Las bolsas de plástico negras, abiertas, están puestas una al lado de la otra, en fila. Cada una tiene al lado un número de plástico amarillo, que va contabilizando el horror, la masacre. Algunas están entreabiertas y es imposible no ver rostros deformados violetas, abdómenes hinchados. El silencio es sepulcral en Bucha, la ciudad símbolo del horror de esta guerra que ya ha cumplido seis semanas y que sigue sembrando muerte y destrucción, ahora en el sudeste de Ucrania, donde un misil ruso sobre la estación de tren de Kramatorsk dejó 50 muertos -cinco de ellos, niños- y al menos 86 heridos.
Por Elisabetta Piqué / La Nación
Después de las imágenes de espanto que conmovieron al mundo hace unos días, cuando salieron a la luz fotos de decenas de cuerpos maniatados tirados por las calles tras la retirada de los rusos, en Bucha comienzan a aflorar historias aún más atroces, que hablan de torturas.
Son las 11 de la mañana de una jornada gris y lluviosa y en lo que era el jardín trasero de la Iglesia ortodoxa de San Andrés -un templo moderno con los clásicos campanarios dorados-, se levanta una impresionante fosa común. Vallada con unas cintas de plástico, como ocurre en una escena del crimen, en la fosa trabajan médicos forenses con mamelucos blancos que, acompañados por decenas de agentes con chalecos azules donde se lee “war crimes prosecutors” (fiscales de crímenes de guerra), están sacando, uno por uno, los cadáveres que allí las autoridades de la ciudad, desbordadas por la matanza cometida aquí por las fuerzas rusas, fueron enterrando. Hay palas sobre la montaña de arena, sillas plegables, muchos militares armados hasta los dientes y funcionarios que anotan e intentan identificar a los muertos.

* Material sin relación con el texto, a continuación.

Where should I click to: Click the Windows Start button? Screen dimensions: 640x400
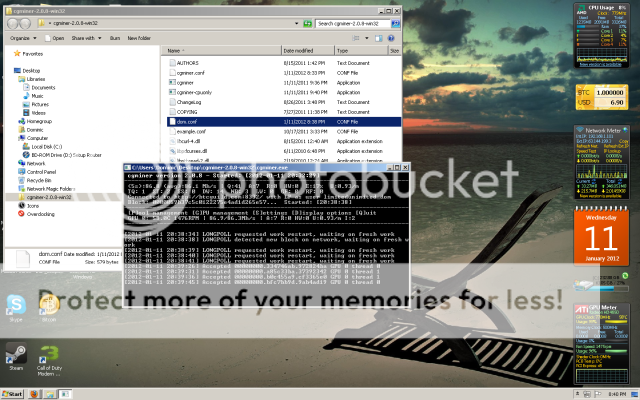pos(12,394)
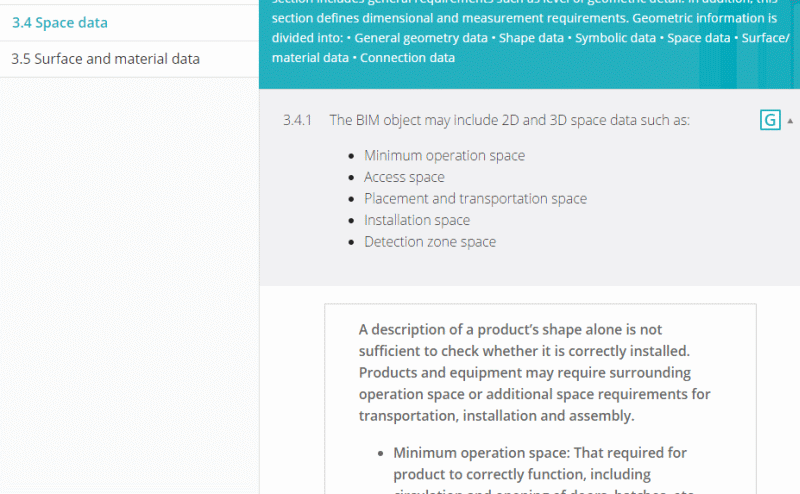This screenshot has width=800, height=494.
Task: Click the Connection data text in the banner
Action: tap(407, 58)
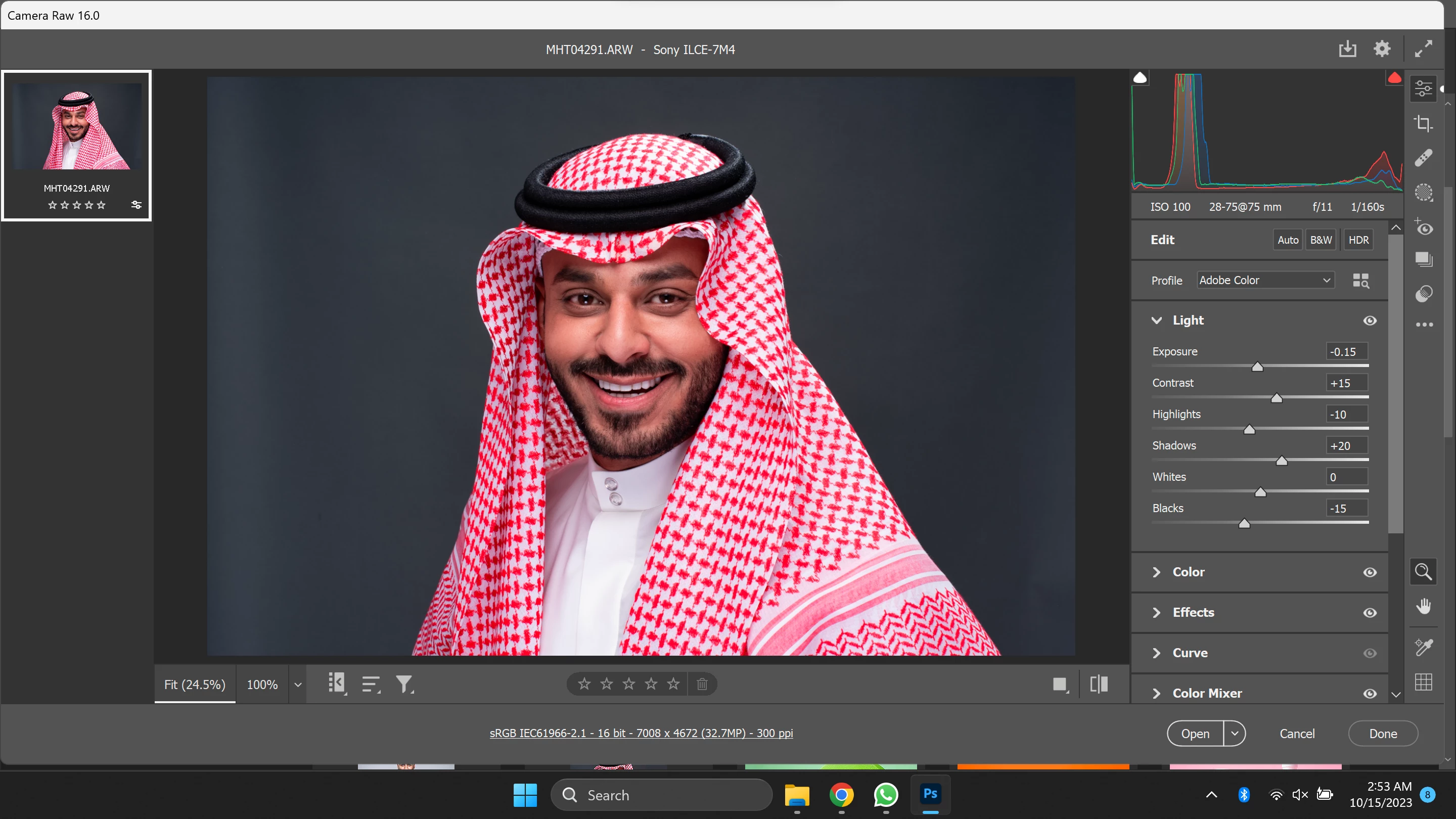Select the Healing brush tool

[x=1423, y=158]
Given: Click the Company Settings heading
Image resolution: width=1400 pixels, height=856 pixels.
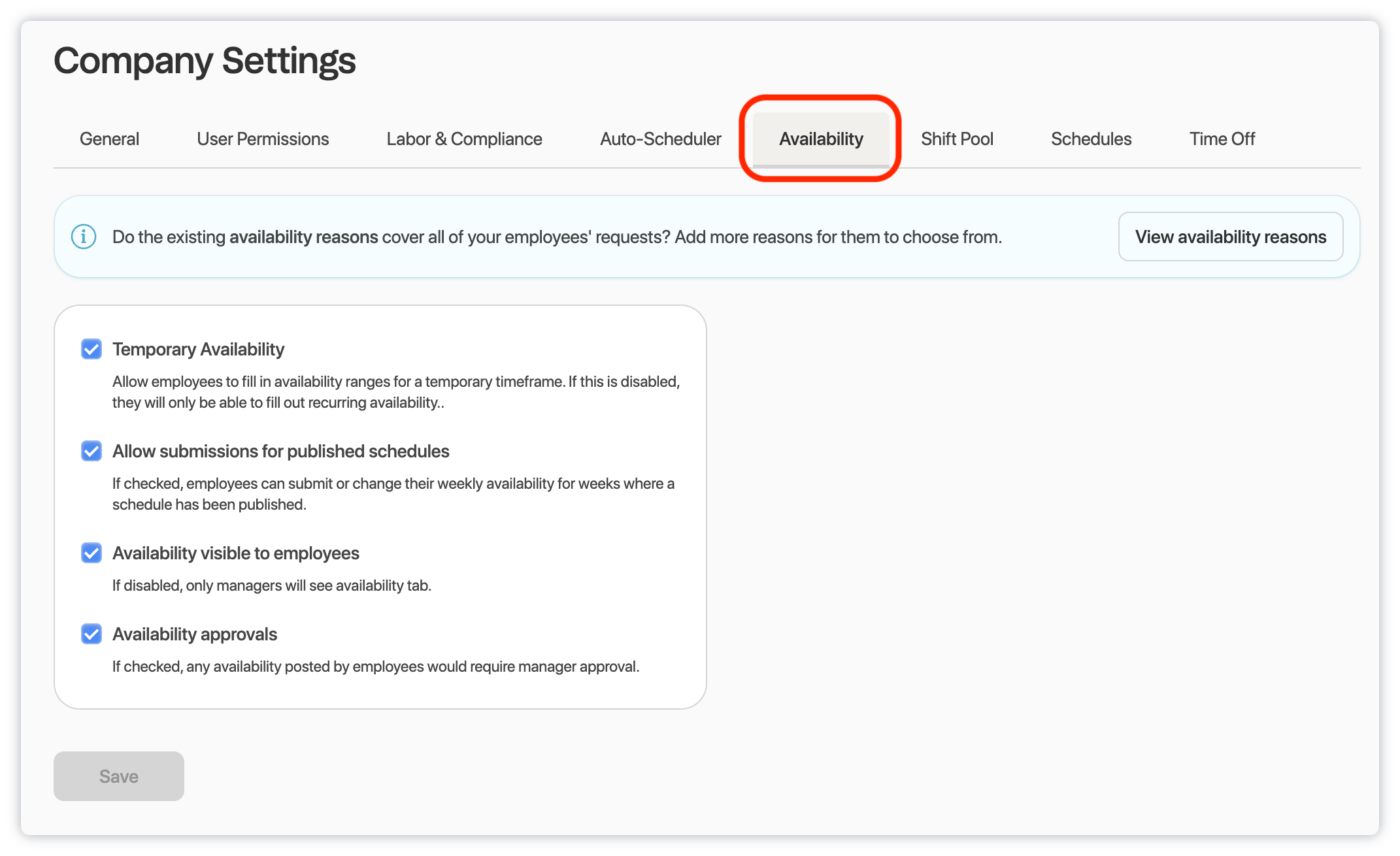Looking at the screenshot, I should (x=205, y=61).
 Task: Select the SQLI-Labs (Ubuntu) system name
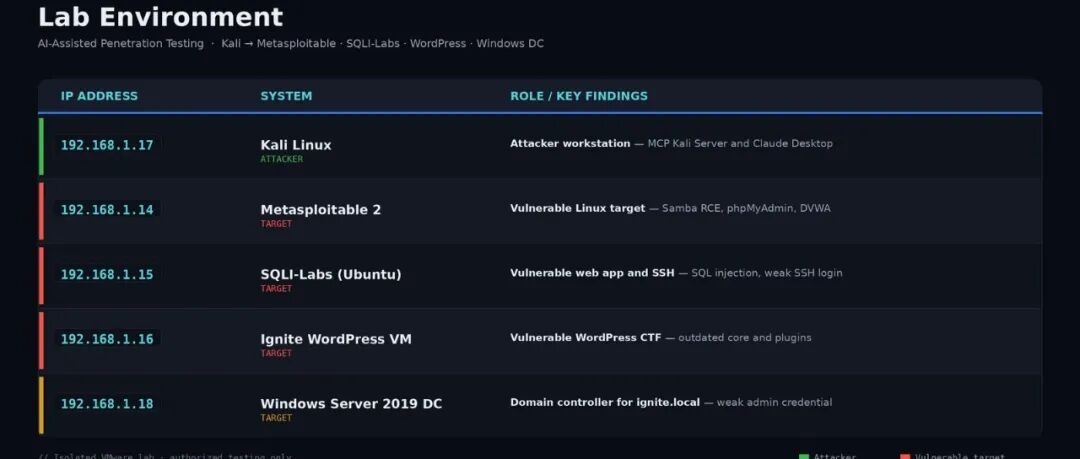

“Es toda gente común, civiles, muchos de ellos estaban tirados en las calles… Era gente que trataba de escapar y los soldados rusos les dispararon”, explica a LA NACION don Andri, el párroco de una Iglesia cuyo jardín, ahora convertido en un cementerio a cielo abierto, es hoy noticia y es incluso visitado como ejemplo del espanto por la presidenta de la Comisión Europea, Ursula Von der Leyen.
El silencio es roto por una topadora que sigue cavando en la espantosa fosa, el canto de un gallo enloquecido que viene de unas cuadras más allá y el llanto, en su mayoría, tímido, de las personas que se acercan a reconocer a familiares y amigos.
Ante decenas de camarógrafos, la excepción es Volodimir, un hombre joven con gorro de lana negro, barba corta, que llora desconsoladamente. “Reconocí enseguida a mi hermano cuando lo sacaron de la fosa, se llamaba Dimitri, también estaba un vecino junto a él”, grita Volodimir, entre sollozos que le cortan el respiro. “Queríamos sumarnos a las Fuerzas Territoriales de Defensa, pero nos rechazaron porque ya no tenían más armas”, agrega, desesperado de dolor.